Equivalent to Gamemaker's sign() function?

coffeecat · Post by **coffeecat** » Sun Feb 11, 2018 2:13 am

Thanks for the benchmark. Wow, I didn't expect the branch version is actually this much slower than those with floating point * /

, assuming the benchmark is done correctly.

The clamp version won't work in cases that the number is very close to 0. This could be important for some algorithms. The minimum positive number representable in double is approximately 4.9 * 10^(−324), while the maximum is approximately 1.7976931348623157 * 10^308. (https://en.wikipedia.org/wiki/Double-pr ... int_format) It could still be the case that math.abs(n*math.huge) < 1. I think n*math.huge*math.huge would suffice.

I'd suggest to rewrite well-isolated Lua code in C, if the performance really matters. It will give you a tighter control over everything.

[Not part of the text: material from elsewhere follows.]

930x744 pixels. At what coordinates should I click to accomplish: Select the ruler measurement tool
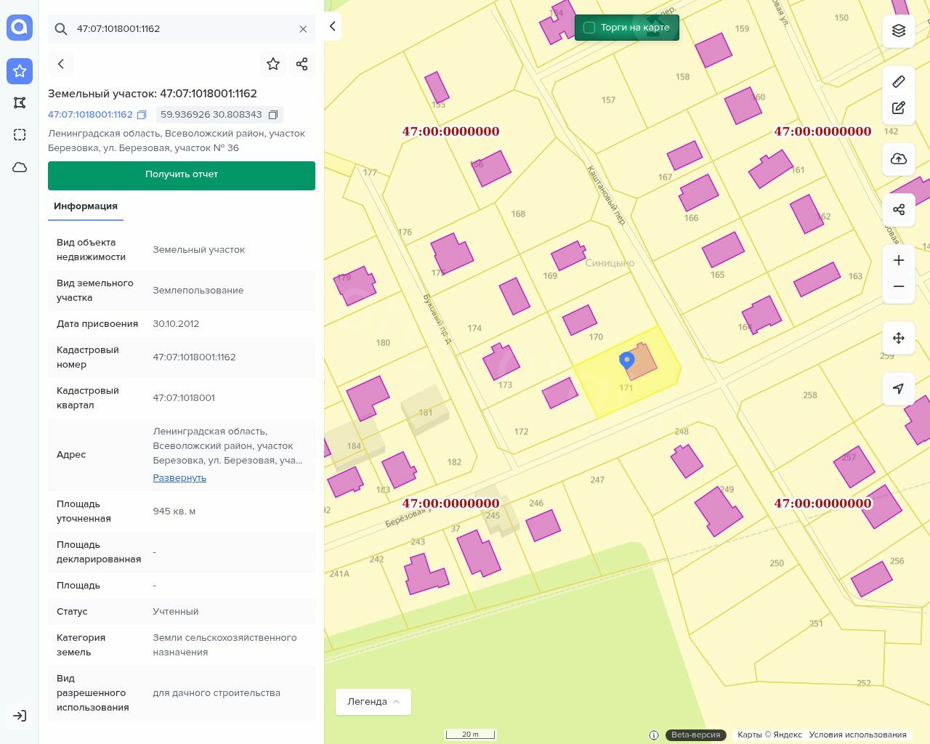tap(899, 81)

pgimeno · Post by **pgimeno** » Sun Feb 11, 2018 9:06 am

raidho36 wrote: ↑Sat Feb 10, 2018 11:10 pm
pgimeno wrote: ↑Sat Feb 10, 2018 7:50 pmHowever I'm having a hard trying to imagine a situation where the performance of a game critically depends on the performance of the sgn function
Oh that's easy. You have a tight loop that runs thousands of times per frame and does some very basic math that's only a few cycles, but some variables require flipping depending on sign of other variables, i.e. you do
Code: Select all
abc = abc * sign ( xyz )
and then the performance difference between conditional and branchless code is in double digit percentage.
Code: Select all
branch	0.6830	0.6939	0.6866	0.6846
absdiv	0.1585	0.1597	0.1595	0.1596
clamp	0.0815	0.0842	0.0822	0.0819
dummy	0.0805	0.0815	0.0807	0.0806

local function branch ( n )
	return n < 0 and -1 or n > 0 and 1 or 0
end
local function absdiv ( n )
	return n == 0 and 0 or n / abs ( n )
end
local function clamp ( n )
	return max ( min ( n * inf, 1 ), -1 )
end
local function dummy ( n )
	return n
end
The clamp variant is as cheap as functions come. LuaJIT even automatically puts it inline, there's no actual function call.

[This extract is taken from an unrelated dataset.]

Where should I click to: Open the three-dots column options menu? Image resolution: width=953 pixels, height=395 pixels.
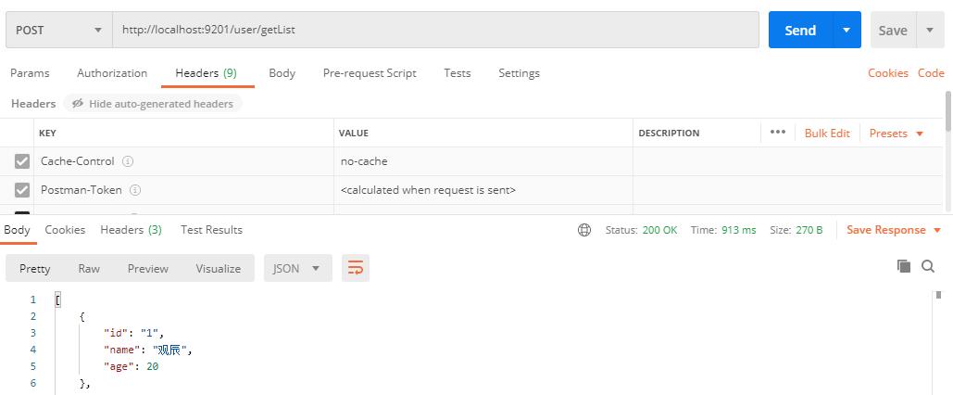coord(778,133)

I couldn't reproduce your results. Here are my benchmarks:

Code: Select all

Branch: 0.154363
AbsDiv: 0.164355
Clamp : 0.152699

And here's my code:

Code: Select all

local function branch ( n )
	return n < 0 and -1 or n > 0 and 1 or n
end
local function absdiv ( n )
	return n == 0 and 0 or n / math.abs ( n )
end
local function clamp ( n )
	return math.max ( math.min ( n, 1 ), -1 )
end

local function benchmark(iter, fn)
  local sum = 0
  local start = os.clock()
  for i = 1, iter do
    sum = sum + fn(math.random(-100, 100))
  end
  local finish = os.clock()
  print(finish - start, sum)
end

-- "Priming" pass
benchmark(50000, branch)
benchmark(50000, absdiv)
benchmark(50000, clamp)
-- Actual pass
benchmark(5000000, branch)
benchmark(5000000, absdiv)
benchmark(5000000, clamp)

coffeecat wrote: ↑Sun Feb 11, 2018 2:13 amThe clamp version won't work in cases that the number is very close to 0. This could be important for some algorithms.

Right, it's mostly of use in cases where the numbers are integer, not really general.

zorg · Post by **zorg** » Sun Feb 11, 2018 9:38 am

pgimeno wrote: ↑Sun Feb 11, 2018 9:06 am
coffeecat wrote: ↑Sun Feb 11, 2018 2:13 amThe clamp version won't work in cases that the number is very close to 0. This could be important for some algorithms.
Right, it's mostly of use in cases where the numbers are integer, not really general.

He might have meant that, but that clamp function that raidho defined literally returns NaN for exact 0 because of n * math.huge (inf in his code block) and it gets propagated by the min and max functions.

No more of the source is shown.